US Jumping on Indoor ONT Bandwagon
It's happening today, as ONTs get smaller and sleeker in appearance to satisfy the demands of consumers -- particularly multi-dwelling unit types -- to get fiber-to-the-premises without the bulky box on the outside of the house.
Outside the US, "just inside" ONTs have long been de rigueur, but telcos initially deploying FTTX here wanted the same kind of physical demarcation point for fiber that they had for copper phone lines, explains Russ Sharer, vice president of marketing for Occam Networks Inc. (Nasdaq: OCNW), which has just been acquired by Calix Inc. (NYSE: CALX). (See Calix CEO Claims Occam for Its Ethernet and Did Calix Get a Bargain on Occam?)
"The way we viewed POTS as lifeline service, US telcos wanted access to the equipment and the ability to troubleshoot," Sharer says. "For some Tier 3 telcos, there was also the issue of getting their costs reimbursed under rate-of-return regulation, and it wasn't clear that equipment inside the home could be included as part of their network."
What early deployers such as Verizon Communications Inc. (NYSE: VZ) learned, however, is that homeowners didn't necessarily like having big metal boxes installed on their houses, says Chuck Graff, director, Corporate Network & Technology, and actually preferred the idea of having them installed in a garage or an interior closet. That meant the equipment didn't have to be hardened for as wide a range of temperatures, which saves on costs, and installations could be simpler and take 30 to 40 minutes less per site, another way to save on costs.
At the Fiber-to-the-Home (FTTH) Council Conference last week in Las Vegas, every ONT maker had at least one indoor ONT, and several had a range of products.

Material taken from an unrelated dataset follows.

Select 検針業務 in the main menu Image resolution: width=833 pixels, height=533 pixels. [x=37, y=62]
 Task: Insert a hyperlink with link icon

The trend has been aided by the addition of bend insensitive fiber, says Kevin Morgan, director of marketing at Adtran Inc. (Nasdaq: ADTN), because ONTs can now be more easily installed indoors in the room of the consumer's choosing, and any technician can run fiber to that spot more easily.
ADC (Nasdaq: ADCT) now has what it calls a Real Flex Universal Drop Connector, which uses hardened fiber optic cable to the home connected to 18 inches of cable that doesn't have the hardened sheath, and a ripcord that enables a technician to easily remove more of that sheath to expose more of the much thinner indoor wiring.
"It doesn't seem like that big a deal, but with a much thinner cable, you can store the slack much more efficiently, in much less space," said Trevor Smith, director of carrier solutions for ADC’s Global Connectivity Solutions. (See ADC Expands Fiber Menu).
That ability to easy coil and store slack gives installing technicians greater flexibility as well as a chance to reduce install times, Smith adds.
Corning Cable Systems LLC (CCS) , which used the FTTH event to show off a wide range of new cable connectivity systems, provides a different type of cable for interior deployments, says Kara Mullaley, market manager, RBOC Americas Public Networks, for Corning.
"If you are going to go really deep inside the house, you need to have a flame-rated cable versus an OSP-rated cable," Mullaley says. Corning is providing new indoor termination boxes as well.
Some vendors believe indoor ONTs still need to be attached to a garage wall or interior wall to be protected, but even that barrier is falling, says Linnea Wilkes, marketing manager for 3M Co. (NYSE: MMM) Communications Markets Division, which had an Alcatel-Lucent ONT in its FTTH display that looked remarkably like an old-fashioned modem.
"People are getting used to devices like this, and they know how to treat them," Wilkes says. "This device can easily sit on a desk, like a wireless router or a set-top box. It makes installation much easier, and the consumer isn't going to object, like they sometimes do when you want to attach something to a wall."
Many of these devices are coming into use in the US now because MDU deployments require them, Wilkes says, since apartment dwellers don't have space for large boxes and may even refuse to take FTTP-based service if they have to accept bulky ONTs or ugly cabling.
What vendors are doing now is offering variety, concludes Brian McCaskey, chief marketing officer for Zhone Technologies Inc. (Nasdaq: ZHNE), which displayed 18 new outdoor units at the FTTH show, but also has indoor units including some that could easily sit on a desktop.
"In some countries, like the United Arab Emirates or South Africa, the ONTs are all indoors, but in the US, to this point, they've been outdoors," McCaskey says. "What we are see now is a new set of units with new plastics that look better, and are sleeker and more like a home appliance, and we will see more of those deployed indoors."